I had been born in Hull in the late 1960s, and as a child, had explored the length and breadth of the East Yorkshire coast with my grandfather. It is a fine region, steeped in history, with a rich shipping culture going back many centuries. There was the brutal whaling trade which saw many lives lost. The undauntable fishermen brought in their hauls to the docks near my grandfather’s house, risking their lives for the fresh Friday haddock on our tables. I had merrily sailed on the Yorkshire Belle alongside Flamborough Head, jigging along to the ‘pirate’ fiddler’s cheery sea shanties; hauled my contesting lungs up the steep inclines of Robin Hood’s Bay; gazed at the scarlet-cheeked glass blower as he formed the sticky mass into a Whitby ‘Lucky Duck’; shrieked in giddiness as the surf of the incoming tide fizzed over my sand-kissed toes in Withernsea; slid and stumbled over the slimy rocks at Paull, searching the pool for reticent sea creatures, stirring as I swirled the water.

But I had never been to Spurn Point.

Way back before the birth of my child, we were reckless and free, caught in the vision of our rosy-lensed love. Twice a week you would cruise over to Scunthorpe in your Vauxhall and whisk me away on a romantic adventure. You were a keen fisherman, and this day your car was brimming with rods and fly hooks, maggots, and bait. We made the long drive over to Spurn Point, through the meandering back roads and across the Humber Bridge, observing the flamenco light catching the crests of miniature waves.

The island was accessible by car, at low tide and we drove over the grassy tracks, parking up a short stroll from the lighthouse. The fishing gear was heavy and the ground shifted under our sturdy, leather hiking boots as we marched our way towards the grassy bank. You sailed down the incline, like a well-oiled machine, whereas I approached – tentative, fearful, doubting. As soon as I placed my boot on the bank, I lurched forward, like an astronaut hurtling into the cosmos. I slid down ten feet, jostled by dusty rocks and clumps of grass!

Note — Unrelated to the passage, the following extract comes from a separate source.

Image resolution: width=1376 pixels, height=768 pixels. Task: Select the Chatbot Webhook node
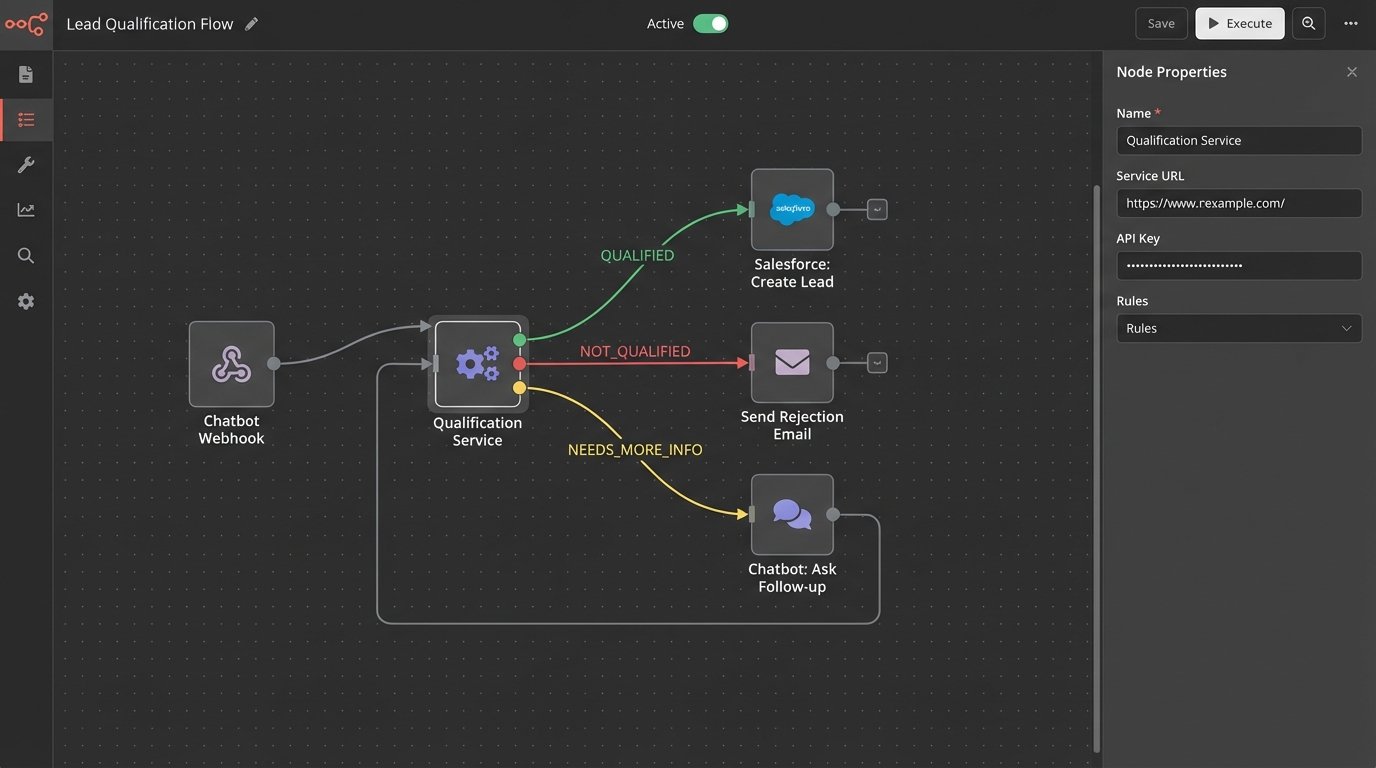(231, 365)

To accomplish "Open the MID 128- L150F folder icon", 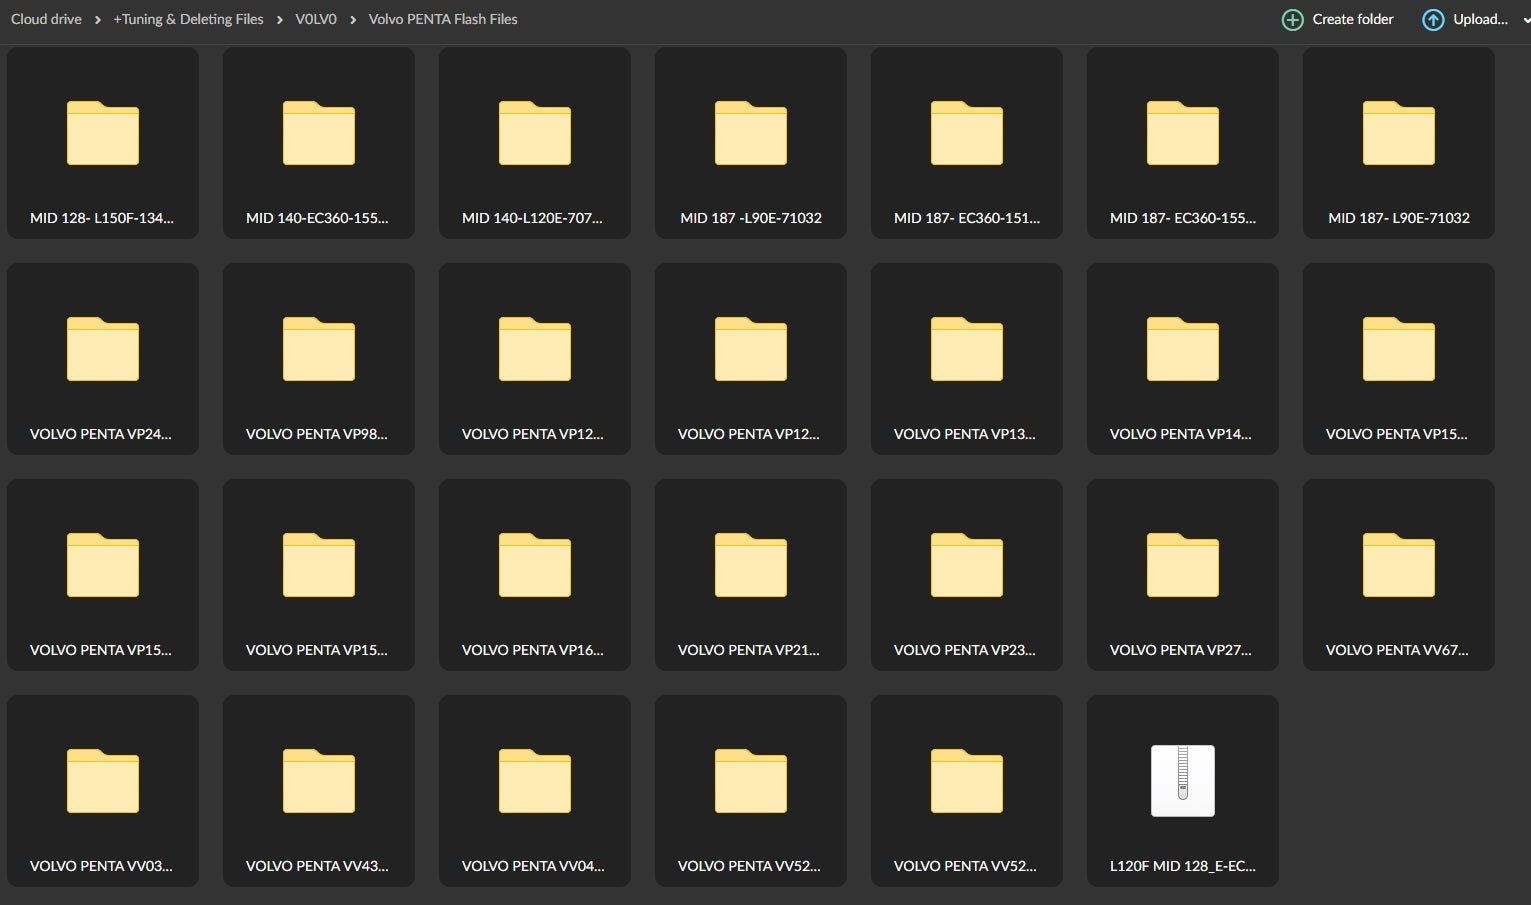I will [102, 133].
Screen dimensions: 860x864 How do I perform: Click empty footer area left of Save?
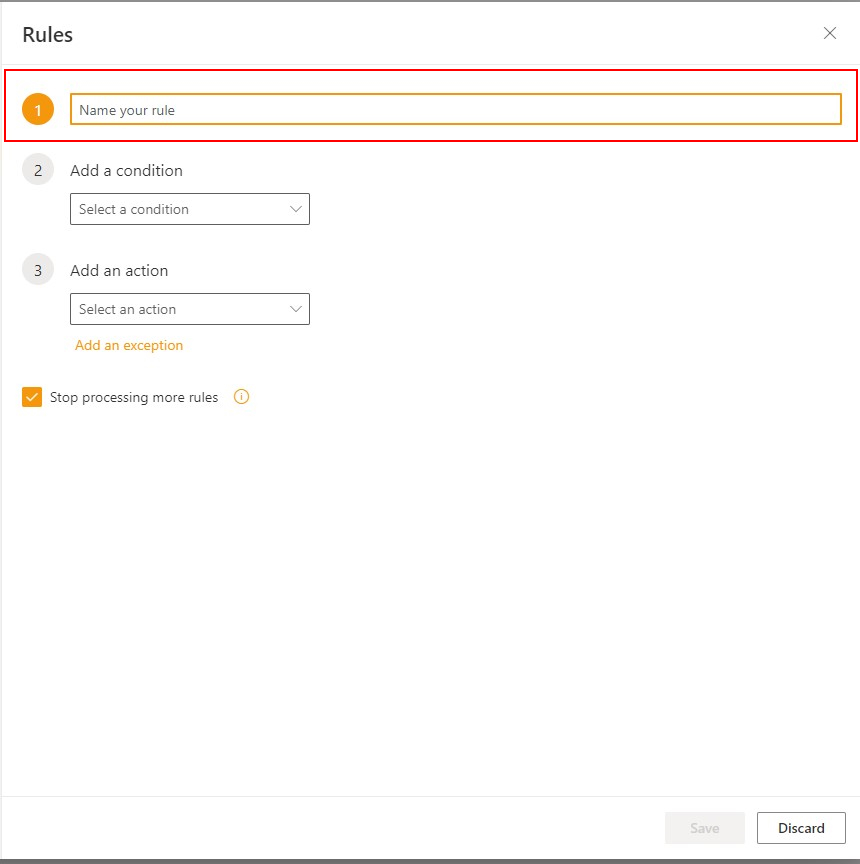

The shore was stony muesli: shingle, in shades of grey, beige, and brown. My ears crackled with the arid sound of crunching soles, as the tang of salty moisture settled on my tongue. Sizable cargo ships speckled the hazy horizon, breaking up the dull monotony of this featureless shoreline. You already had your hands deep into the tub of maggots. They had a distinctive, meaty odour that churned my stomach into last night’s dinner. You had the stalwart patience that I lacked, insisting on silence. The sea surged with its age-old lungs, and the circling gulls’ cries splintered the moment of tranquillity between us.

There was a flurry of excitement. Your eyes flashed – steel knives in their now-cavernous orbits. Your arms lurched towards the hungry surge of the sea, as you yelled ‘I have a bite!’ Your frantic hands span the reel, as a creature thrashed around on the surface, reluctant to be hauled out of its watery home and into a vicious death. I had empathy for these creatures. Eating a plaice, in a Michelin-starred restaurant, is detached from the moment of the creature’s demise. But you stated, coolly, ‘That is the circle of life.’

We gazed at the expanse of the sea – the sanctuary of life, yet also the harbinger of death. How many sailors had succumbed to the waves? How many lovers had stood at the shore, waiting for their hearts to return? How many enemy bombs had fallen into the water around Spurn Point?

We embraced – lips crushed together in defiance of the cruel ocean. It was an act of mercy, the last time you ever saw the sea. This year we will scatter your ashes and you will be reunited with the place you loved above all else – the sea.